When producing IP in the lab, there are two efficient synthetic approaches. The first one is by forming a reactive diazonium intermediate out of 2-(pyren-1-yl)aniline. When this intermediate is formed, it can react with a tethered polycyclic aromatic moiety at room temperature. This is done by an intramolecular aromatic substitution. The reactivity of this reaction is controlled by the substrate concentration and its stoichiometry. tBuONO is used as a reagent (figure 1). The second way to synthesize IP is with a one-pot synthesis.
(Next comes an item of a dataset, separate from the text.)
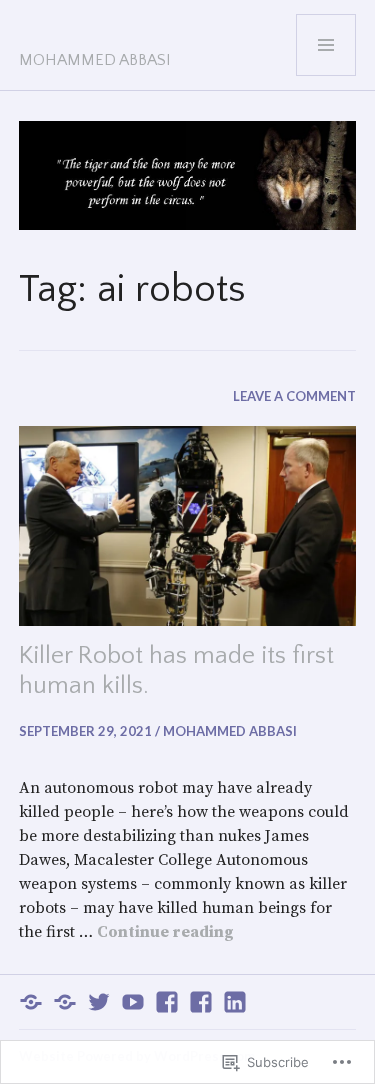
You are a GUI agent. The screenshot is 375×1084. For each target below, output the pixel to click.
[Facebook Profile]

With 4-bromopyrene as starting material and by adding Pd3(dba)2, P(Cy)2 and BDU in DMF, the final product will form (figure 2).

Chemical properties

Reactions with electrophiles

Indeno[1,2,3-cd]pyrene can undergo reaction with bromine or fluorine to 12-bromoindeno[1,2,3-cd]pyrene  and 2-fluoroindeno[1,2,3-cd]pyrene  respectively.

Nitration

The reaction with indeno[1,2,3-cd]pyrene can be performed using NHO3 in an acetyl nitrate solution. The reaction yielded IP-NO2 which was regioselective, the nitrate group being added mainly to the 12 position which is the same as the Friedel-Crafts acylation and bromination

Physical properties 

Indeno[1,2,3-cd]pyrene (IP) is classified as a polycyclic aromatic hydrocarbon (PAH) and appears as a yellow crystal. It contains five benzene rings and one cyclopentane, resulting in a planar molecule. There is no stereochemistry present in IP, but there are resonance structures due to benzene’s conjugated pi electrons. They can move freely within the cycling rings, providing stabilization energy.

Ecological effect 

Different studies have been conducted to investigate the ecological effects of several PAHs, including indeno(1,2,3-cd)pyrene. The International Agency for Research on Cancer (IARC) published results claiming that the compound is carcinogenic in several experimental animals. Another research group studied phototoxic effects of the compound and they found these only at very high levels in a cell line of the rainbow trout. Since these levels can never be reached in water for indeno(1,2,3-cd)pyrene, even when it is maximally dissolved, it will not have any implications for aquatic animals. It does not dissolve well because of its lipophilic and thus hydrophobic character. This is beneficial for the environment, as lipophilicity is inversely proportional to ecotoxicity because of this water solubility. Therefore this does not only prevent phototoxicity but also a large part of toxicity in general. Some Swedish researchers have also conducted research into the PAH levels in sewage treatment plants in Sweden. They induced EROD activity, which is a measure for toxicity in chicken embryo livers, by incubating with PAH extracts from the sludge. Indeno(1,2,3-cd)pyrene, which was one of the researched PAHs in this paper, contributed together with 5 other selected PAHs to only a minor part of the EROD activity. Therefore, the indeno(1,2,3-cd)pyrene levels did induce some toxicity in the chicken embryo liver, but just a slight amount at its own in all probability.

Mechanism 

Indeno(1,2,3-cd)pyrene are among other PAHs considered as possible carcinogens to humans. The PAH family consists of similar molecules and therefore they have a similar mechanism of causing cancer in vivo. The molecule is metabolized in the body by the cytochrome P450 system, resulting in metabolites containing nitro, quinone or hydroxyl groups. This was in line with metabolites formed from other PAHs. The nitro and quinone containing compound turned out to be cytotoxic or carcinogenic, while the hydroxyl containing metabolite did not show any toxicity or carcinogenicity. PAHs including indeno(1,2,3-cd)pyrene may be genotoxic. When PAHs are hydrolyzed, very reactive epoxide groups can be created at certain regions in the molecule where the molecule is extra reactive compared to the rest. These groups can ultimately form an adduct with the base of a nucleotide in the DNA. DNA adducts with PAHs can disrupt the DNA replication or modify the DNA, by removing bases like adenine and guanine from the nucleotides. This can in the end lead to cell death and the production of truncated or misfolded proteins.